_Information_
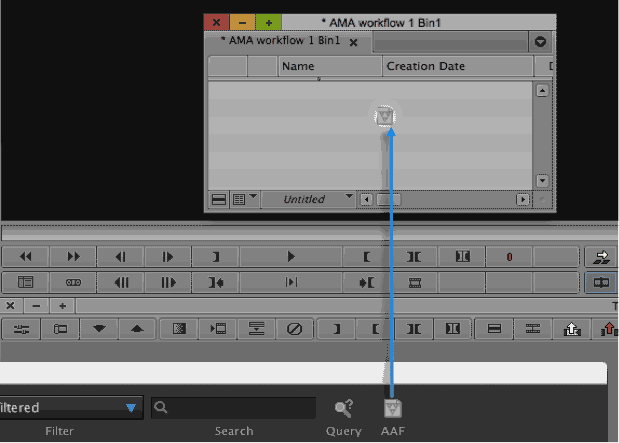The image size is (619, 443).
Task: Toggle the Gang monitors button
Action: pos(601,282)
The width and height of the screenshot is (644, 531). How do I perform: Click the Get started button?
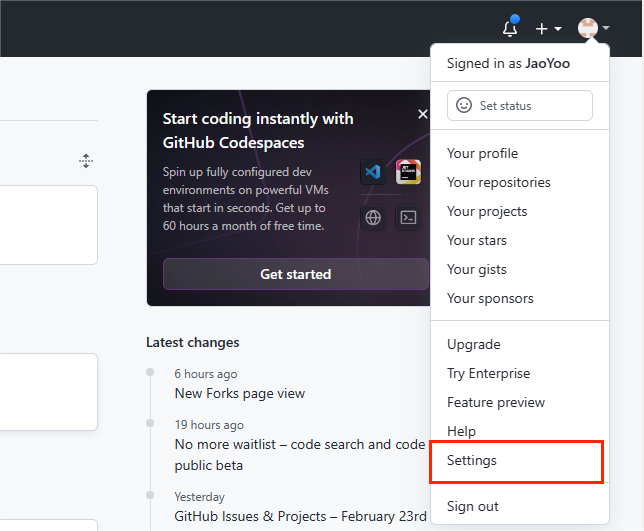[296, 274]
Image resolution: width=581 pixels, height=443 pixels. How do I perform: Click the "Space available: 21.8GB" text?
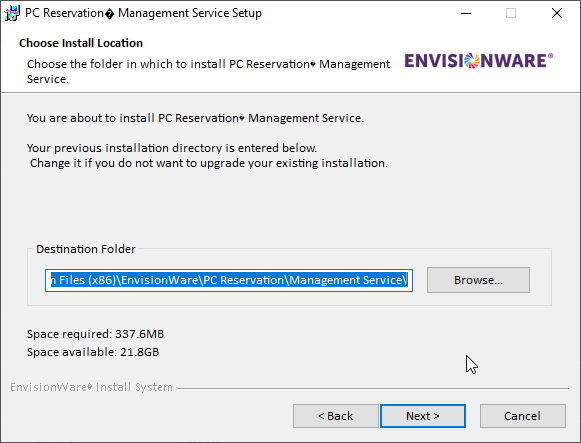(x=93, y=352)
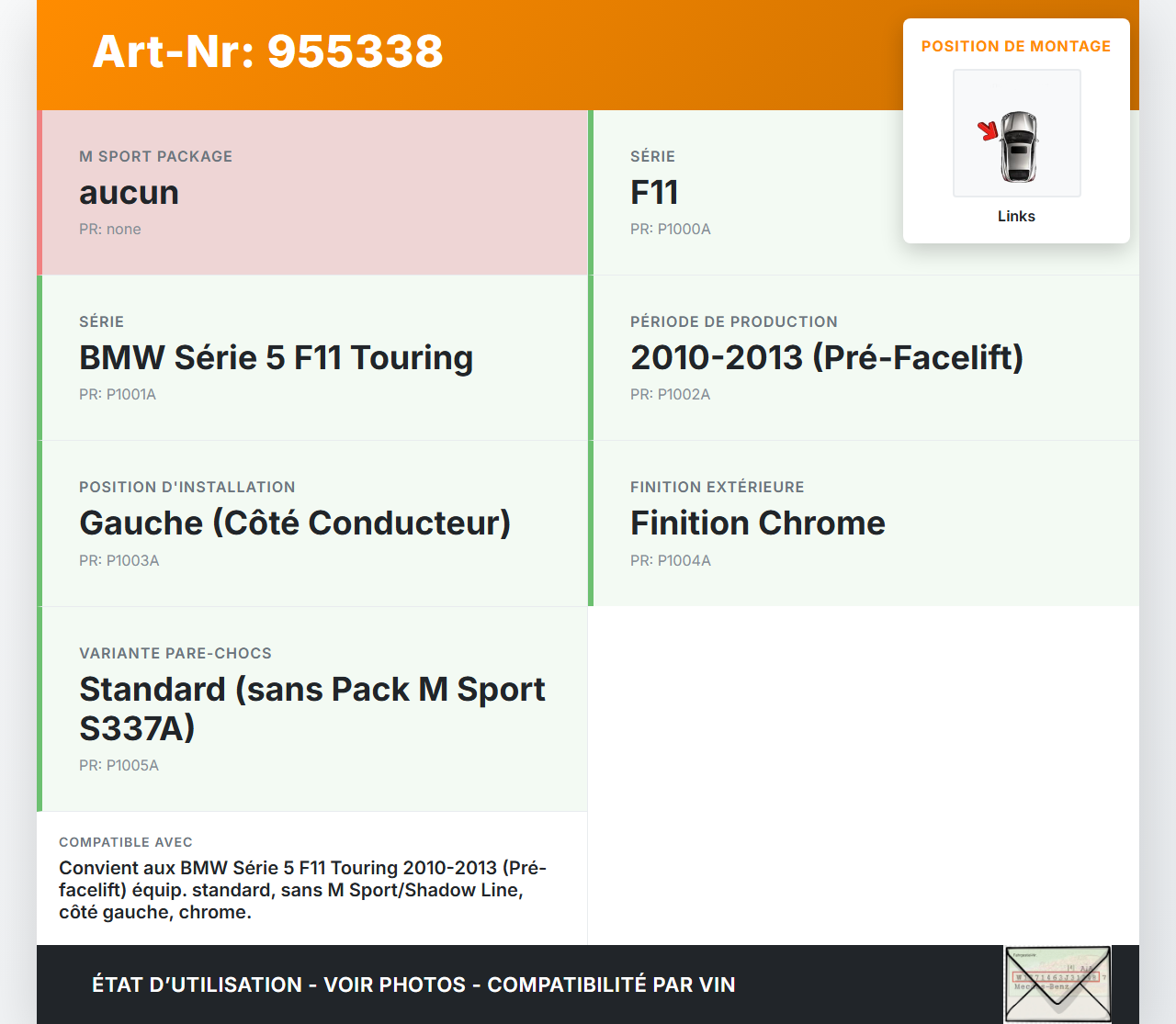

_Action item_
The lines to retype begin with the one containing "The width and" and end with the last line of the records. Reproduce them exactly and omit the pictures.

_Task response_
The width and height of the screenshot is (644, 531). How do I perform: Click the Get started button?
[296, 274]
Image resolution: width=581 pixels, height=443 pixels. How do I perform: Click the "Space available: 21.8GB" text?
(x=93, y=352)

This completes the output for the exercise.